Source records
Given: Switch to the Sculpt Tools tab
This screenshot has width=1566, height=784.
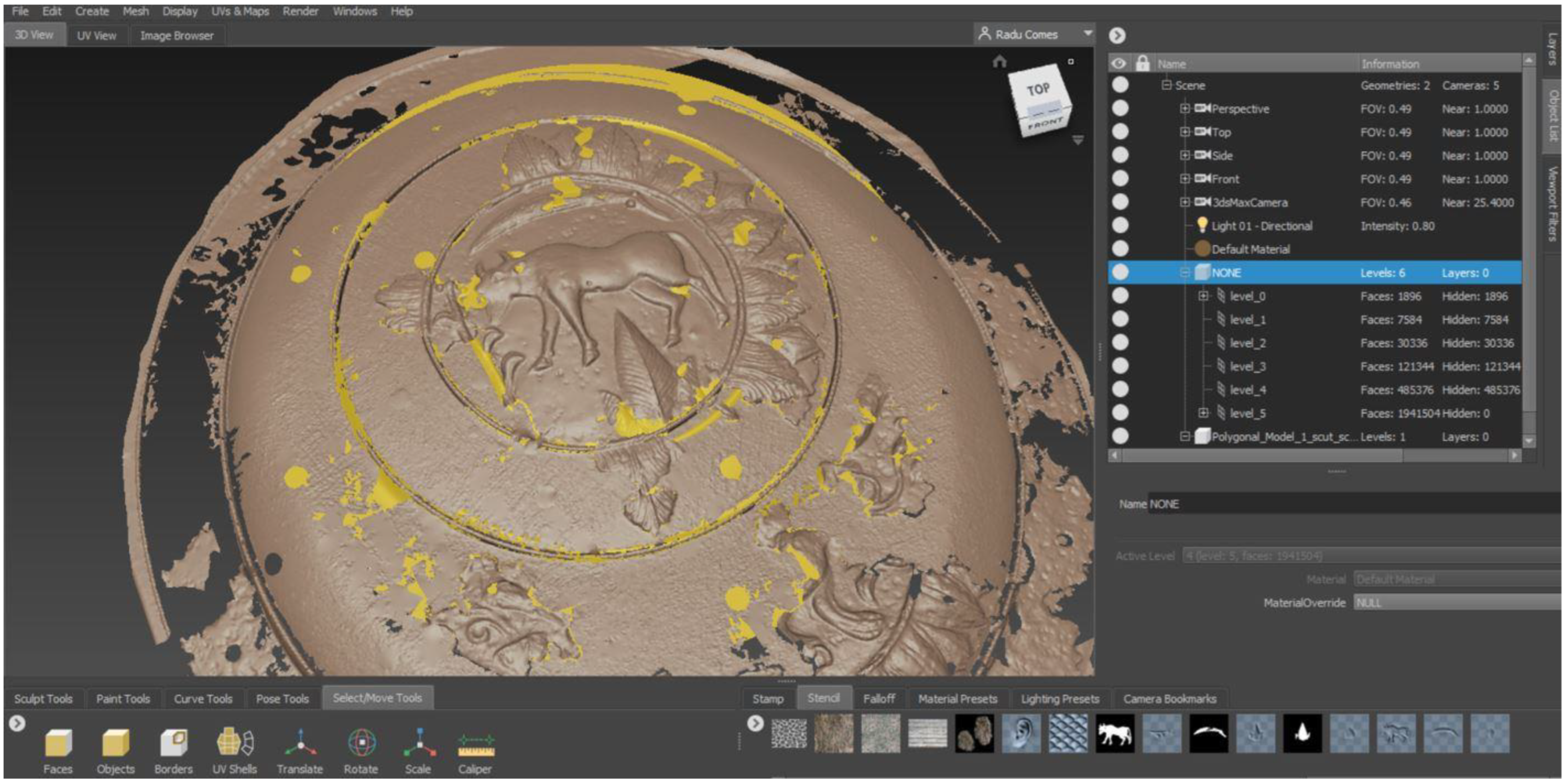Looking at the screenshot, I should pos(43,699).
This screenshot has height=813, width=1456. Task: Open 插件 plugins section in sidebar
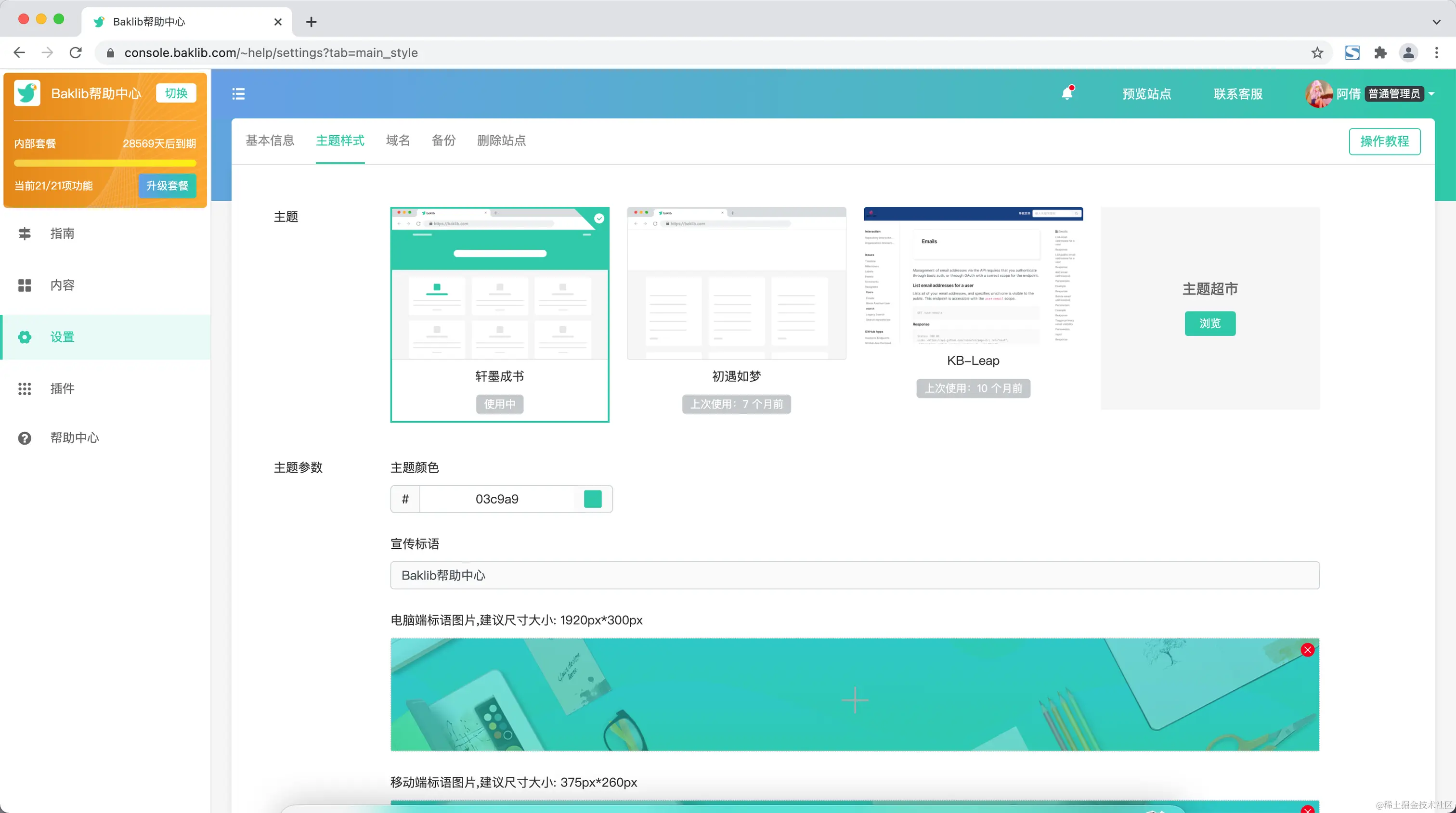tap(62, 389)
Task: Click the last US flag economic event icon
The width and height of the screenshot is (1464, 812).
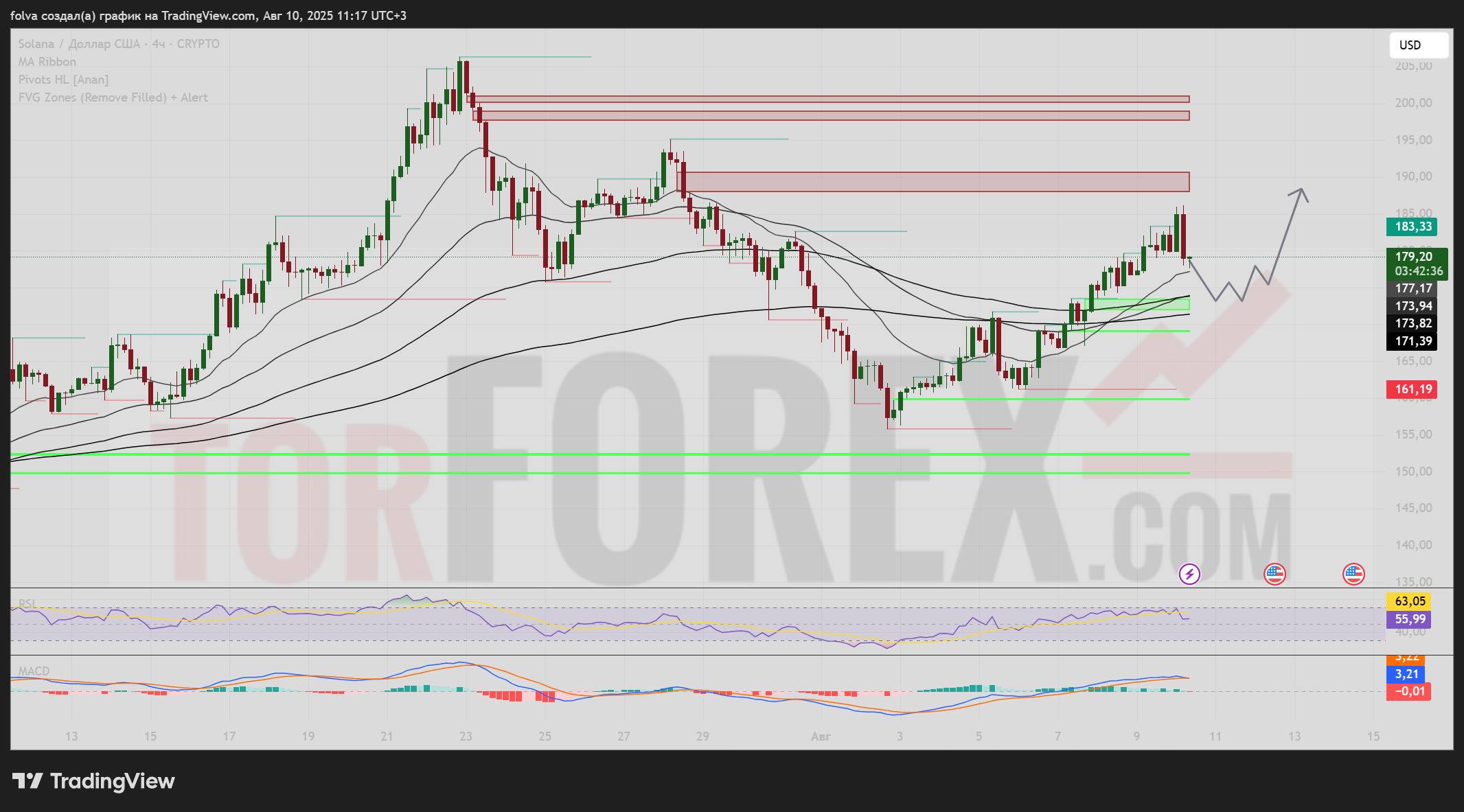Action: 1353,574
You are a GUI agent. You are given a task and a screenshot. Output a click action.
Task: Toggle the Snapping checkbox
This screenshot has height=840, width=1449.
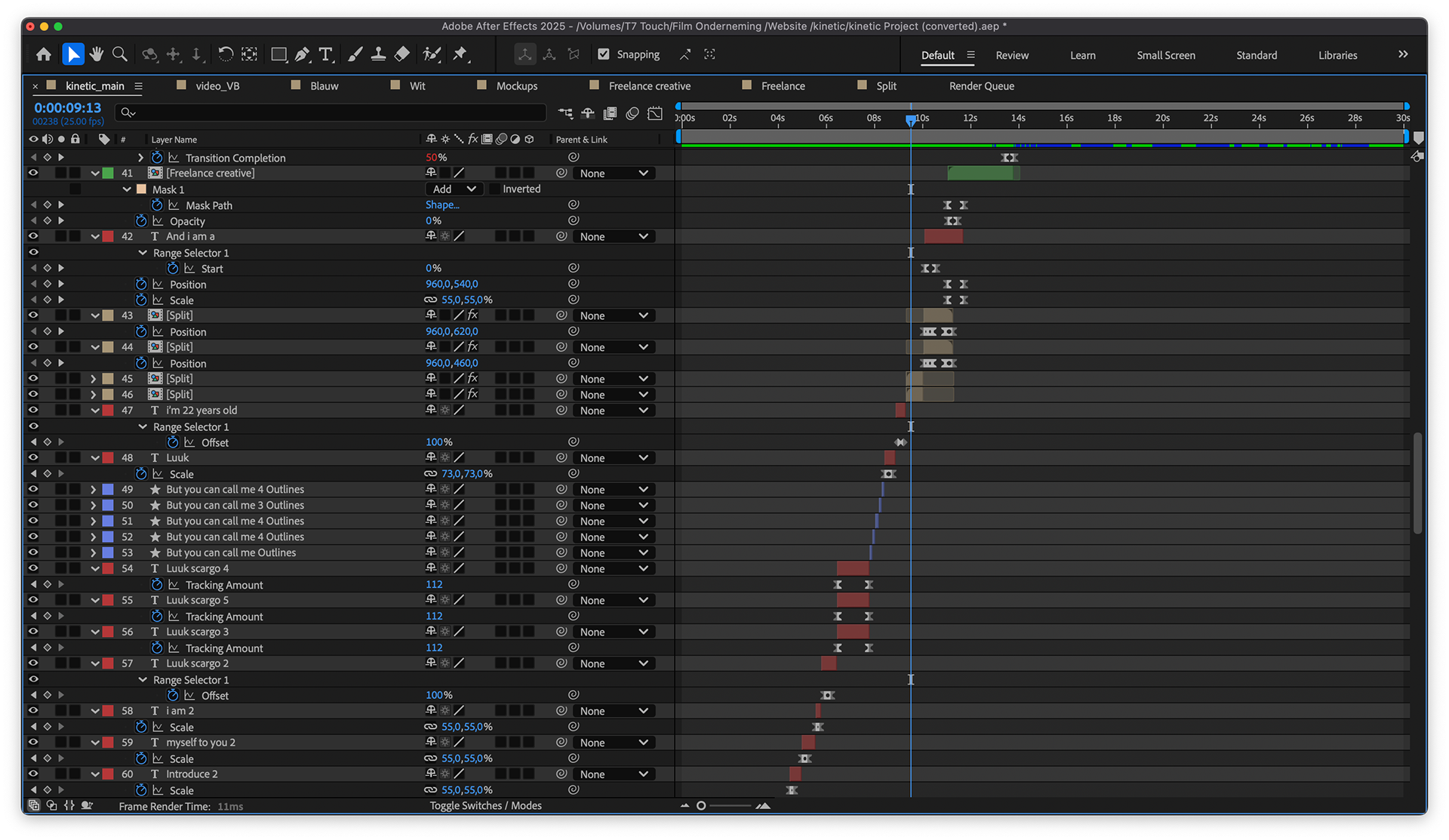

### TASK PROMPT
Set down every record word for word and leave out the pictures.

### YOUR RESPONSE
Given: Switch to the Sculpt Tools tab
This screenshot has width=1566, height=784.
Looking at the screenshot, I should pos(43,699).
This screenshot has height=813, width=1456. Task: Open 插件 plugins section in sidebar
tap(62, 389)
Task: Click the last US flag economic event icon
The width and height of the screenshot is (1464, 812).
Action: 1353,574
You are a GUI agent. You are given a task and a screenshot. Output a click action.
Task: Toggle the Snapping checkbox
This screenshot has height=840, width=1449.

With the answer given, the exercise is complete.